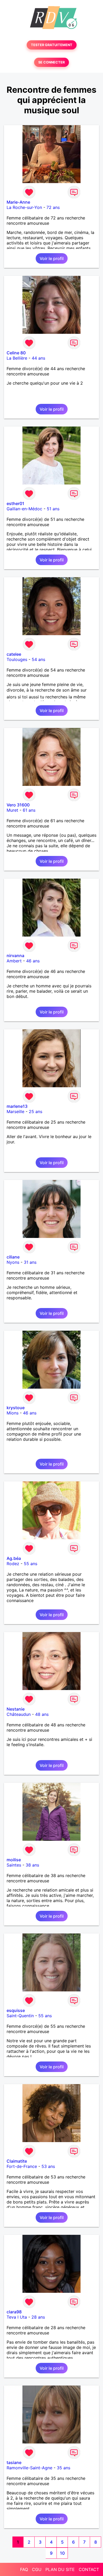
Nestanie (16, 1709)
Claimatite (17, 2161)
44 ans (38, 358)
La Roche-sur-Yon (24, 207)
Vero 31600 (18, 804)
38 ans (32, 1865)
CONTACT (89, 2569)
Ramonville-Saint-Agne (29, 2467)
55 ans (30, 1563)
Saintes (14, 1865)
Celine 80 (16, 352)
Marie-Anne (18, 202)
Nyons (13, 1262)
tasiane (14, 2462)
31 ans (30, 1262)
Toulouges (17, 659)
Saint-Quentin (20, 2015)
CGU (36, 2569)
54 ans (38, 659)
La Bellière (17, 358)
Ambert (14, 960)
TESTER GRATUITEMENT (51, 45)
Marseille (15, 1111)
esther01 (15, 503)
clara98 (14, 2311)
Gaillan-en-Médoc (24, 508)
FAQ (24, 2569)
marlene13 (17, 1106)
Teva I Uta (17, 2317)
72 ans (53, 207)
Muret (12, 810)
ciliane (13, 1257)
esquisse (16, 2010)
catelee (14, 654)
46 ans (33, 960)
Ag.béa (14, 1558)
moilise (14, 1859)
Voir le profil (52, 258)
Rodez (13, 1563)
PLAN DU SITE (60, 2569)
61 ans (29, 810)
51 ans (53, 508)
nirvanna (15, 955)
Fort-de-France (22, 2166)
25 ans (35, 1111)
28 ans (38, 2317)
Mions (12, 1413)
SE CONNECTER (51, 62)
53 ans (48, 2166)
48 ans (42, 1714)
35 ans (63, 2467)
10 (62, 2553)
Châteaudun (19, 1714)
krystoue (16, 1407)
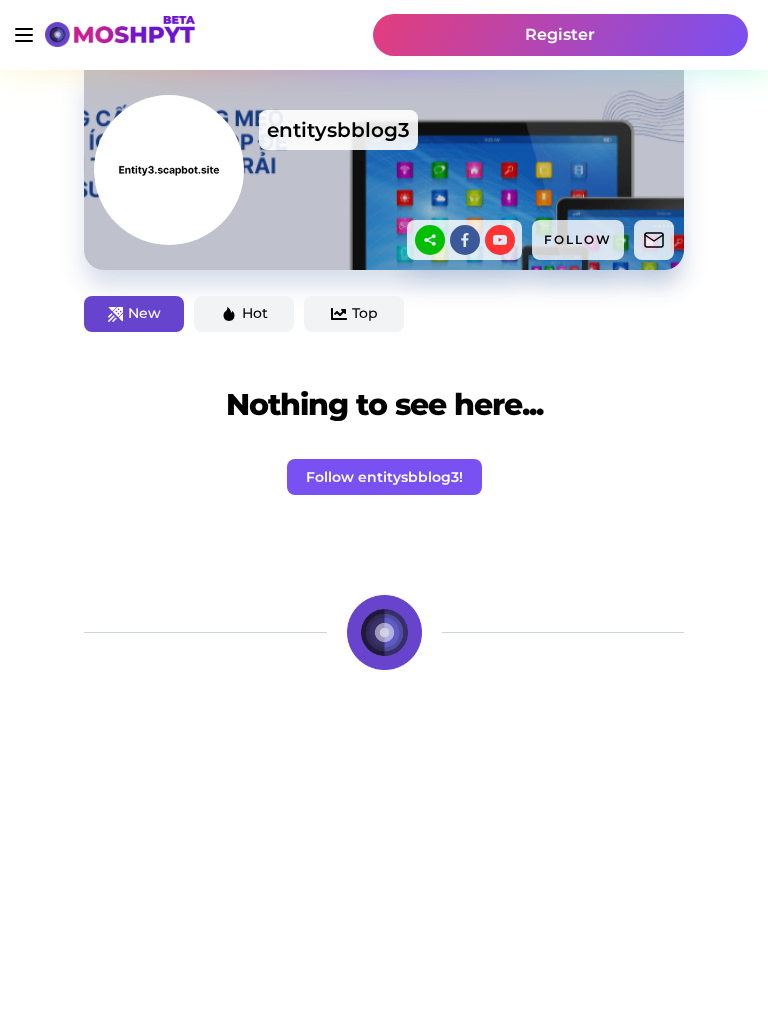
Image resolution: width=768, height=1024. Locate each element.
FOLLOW (578, 239)
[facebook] (465, 240)
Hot (255, 313)
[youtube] (500, 240)
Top (365, 313)
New (144, 313)
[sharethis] (430, 240)
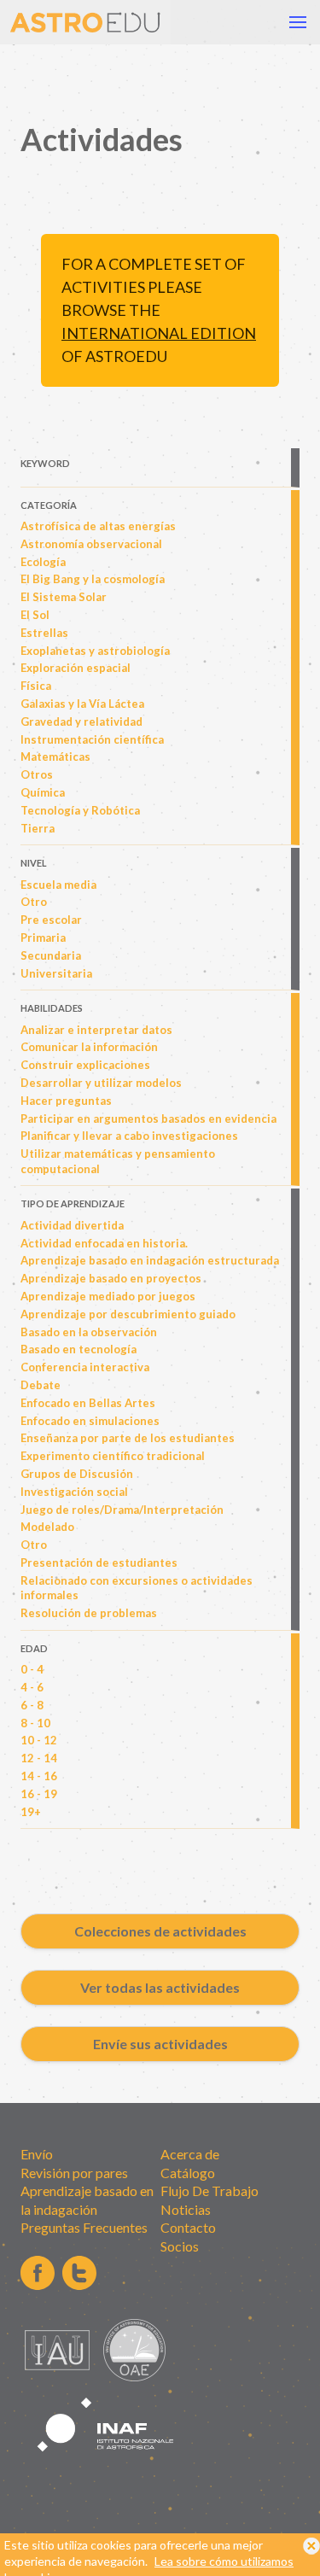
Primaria (43, 937)
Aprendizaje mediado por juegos (107, 1296)
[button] (298, 22)
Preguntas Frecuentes (84, 2227)
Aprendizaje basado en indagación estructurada (149, 1260)
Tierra (37, 828)
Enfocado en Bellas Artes (87, 1403)
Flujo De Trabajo (209, 2190)
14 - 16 (38, 1776)
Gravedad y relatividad (81, 721)
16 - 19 (38, 1794)
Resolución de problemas (88, 1613)
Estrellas (44, 633)
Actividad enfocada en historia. (104, 1243)
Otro (33, 901)
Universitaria (56, 973)
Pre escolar (51, 919)
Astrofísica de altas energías (98, 526)
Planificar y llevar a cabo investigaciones (129, 1135)
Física (35, 685)
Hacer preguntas (66, 1100)
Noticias (185, 2209)
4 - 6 (32, 1687)
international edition (158, 333)
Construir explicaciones (85, 1065)
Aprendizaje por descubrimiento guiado (128, 1314)
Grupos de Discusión (76, 1474)
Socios (179, 2246)
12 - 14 (38, 1758)
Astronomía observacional (91, 544)
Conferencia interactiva (84, 1367)
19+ (30, 1812)
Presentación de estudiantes (98, 1562)
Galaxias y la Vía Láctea (82, 703)
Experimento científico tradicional (112, 1456)
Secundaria (50, 955)
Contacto (188, 2227)
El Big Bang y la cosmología (92, 579)
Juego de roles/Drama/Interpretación (122, 1509)
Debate (40, 1385)
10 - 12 (38, 1740)
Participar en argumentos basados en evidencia (148, 1118)
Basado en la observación (88, 1332)
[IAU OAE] (134, 2376)
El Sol (34, 615)
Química (42, 792)
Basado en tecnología (78, 1349)
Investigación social (74, 1491)
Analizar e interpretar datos (96, 1030)
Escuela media (58, 884)
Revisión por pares (74, 2172)
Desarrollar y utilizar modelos (101, 1082)
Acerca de (189, 2154)
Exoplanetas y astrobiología (95, 650)
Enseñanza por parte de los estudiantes (127, 1438)
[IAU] (60, 2376)
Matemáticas (55, 756)
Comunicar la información (89, 1047)
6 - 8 (32, 1705)
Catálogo (187, 2172)
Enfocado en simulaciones (90, 1421)
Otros (36, 774)
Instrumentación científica (92, 739)
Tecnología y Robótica (80, 810)
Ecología (43, 562)
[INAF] (106, 2461)
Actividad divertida (72, 1225)
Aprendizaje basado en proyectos (110, 1278)
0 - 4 (32, 1669)
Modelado (47, 1526)
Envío (36, 2154)
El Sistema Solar (63, 597)
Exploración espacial (75, 668)
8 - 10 (35, 1723)
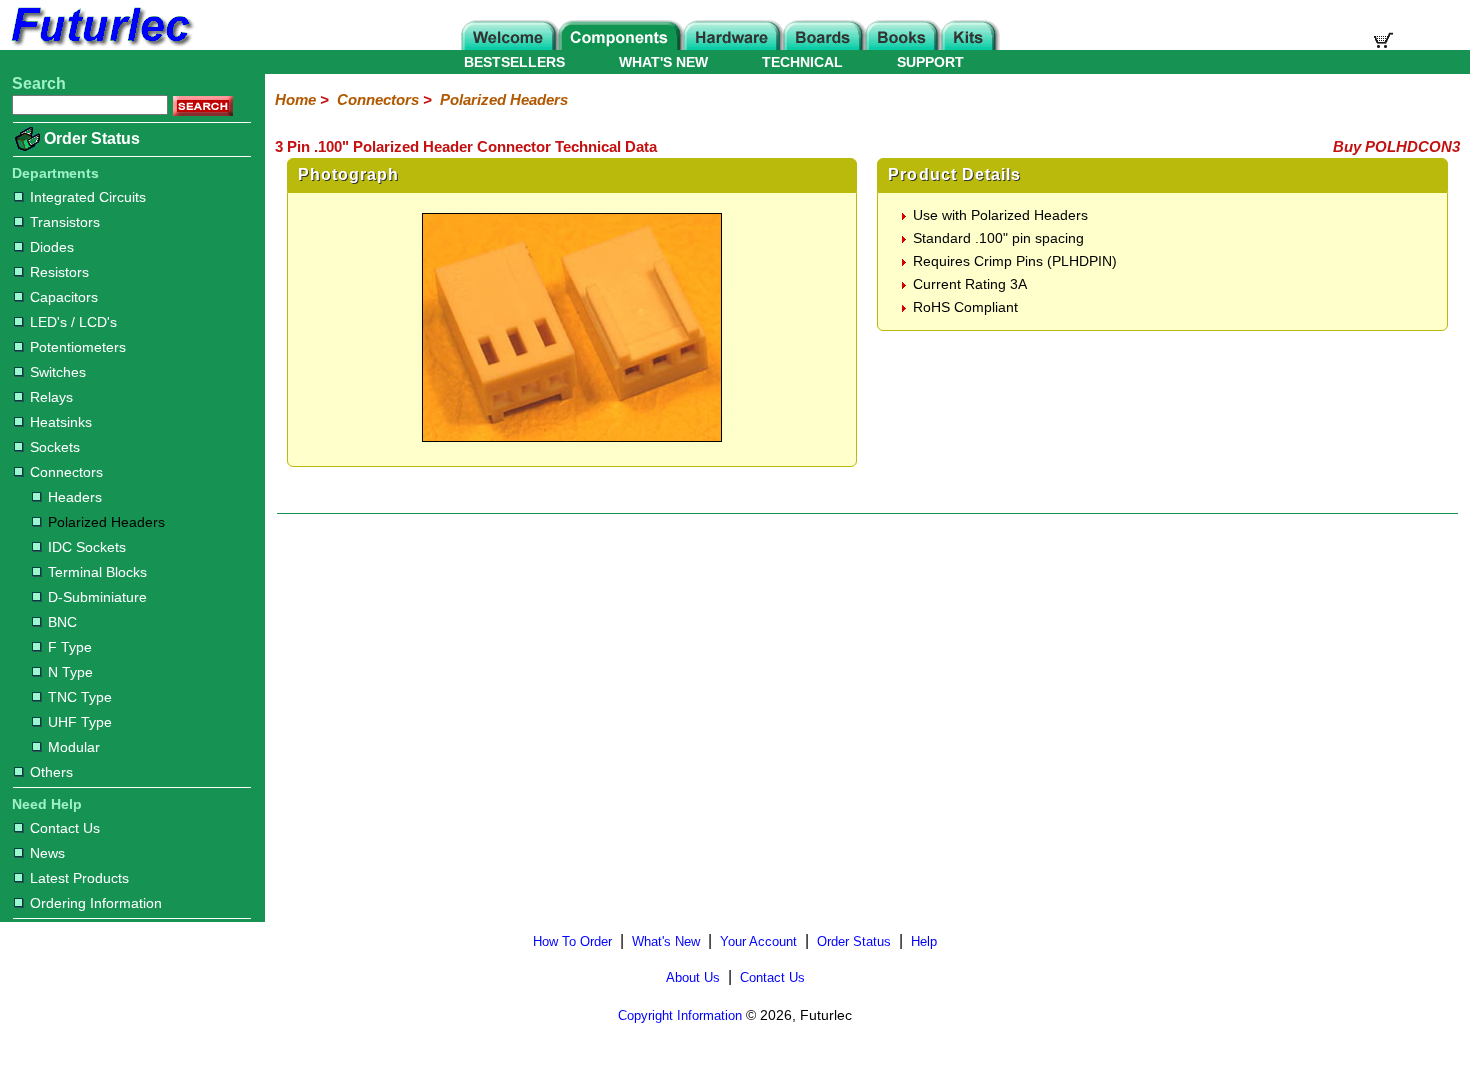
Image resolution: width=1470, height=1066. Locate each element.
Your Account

________________________________________

Exercise details
Using the records above, print exactly the run of lines that starts with the line with "CGU (36, 2569)" and goes on through the line with "Participar en argumentos", pictures excluded.

Solution
CGU (36, 2569)
54 ans (38, 659)
La Bellière (17, 358)
Ambert (14, 960)
TESTER GRATUITEMENT (51, 45)
Marseille (15, 1111)
esther01 (15, 503)
clara98 (14, 2311)
Gaillan-en-Médoc (24, 508)
FAQ (24, 2569)
marlene13 (17, 1106)
Teva I Uta (17, 2317)
72 ans (53, 207)
Muret (12, 810)
ciliane (13, 1257)
esquisse (16, 2010)
catelee (14, 654)
46 ans (33, 960)
Ag.béa (14, 1558)
moilise (14, 1859)
Voir le profil (52, 258)
Rodez (13, 1563)
PLAN DU SITE (60, 2569)
61 ans (29, 810)
51 ans (53, 508)
nirvanna (15, 955)
Fort-de-France (22, 2166)
25 ans (35, 1111)
28 ans (38, 2317)
Mions (12, 1413)
SE CONNECTER (51, 62)
53 ans (48, 2166)
48 ans (42, 1714)
35 ans (63, 2467)
10 (62, 2553)
Châteaudun (19, 1714)
krystoue (16, 1407)
Image resolution: width=768, height=1024. Locate each element.
FOLLOW (578, 239)
[facebook] (465, 240)
Hot (255, 313)
[youtube] (500, 240)
Top (365, 313)
New (144, 313)
[sharethis] (430, 240)
Primaria (43, 937)
Aprendizaje mediado por juegos (107, 1296)
[button] (298, 22)
Preguntas Frecuentes (84, 2227)
Aprendizaje basado en indagación estructurada (149, 1260)
Tierra (37, 828)
Enfocado en Bellas Artes (87, 1403)
Flujo De Trabajo (209, 2190)
14 - 16 (38, 1776)
Gravedad y relatividad (81, 721)
16 - 19 (38, 1794)
Resolución de problemas (88, 1613)
Estrellas (44, 633)
Actividad enfocada en historia. (104, 1243)
Otro (33, 901)
Universitaria (56, 973)
Pre escolar (51, 919)
Astrofísica de altas energías (98, 526)
Planificar y llevar a cabo investigaciones (129, 1135)
Física (35, 685)
Hacer preguntas (66, 1100)
Noticias (185, 2209)
4 - 6 (32, 1687)
international edition (158, 333)
Construir explicaciones (85, 1065)
Aprendizaje por descubrimiento guiado (128, 1314)
Grupos de Discusión (76, 1474)
Socios (179, 2246)
12 - 14 (38, 1758)
Astronomía observacional (91, 544)
Conferencia interactiva (84, 1367)
19+ (30, 1812)
Presentación de estudiantes (98, 1562)
Galaxias y la Vía Láctea (82, 703)
Experimento científico tradicional (112, 1456)
Secundaria (50, 955)
Contacto (188, 2227)
El Big Bang y la cosmología (92, 579)
Juego de roles/Drama/Interpretación (122, 1509)
Debate (40, 1385)
10 - 12 (38, 1740)
Participar en argumentos basados en evidencia (148, 1118)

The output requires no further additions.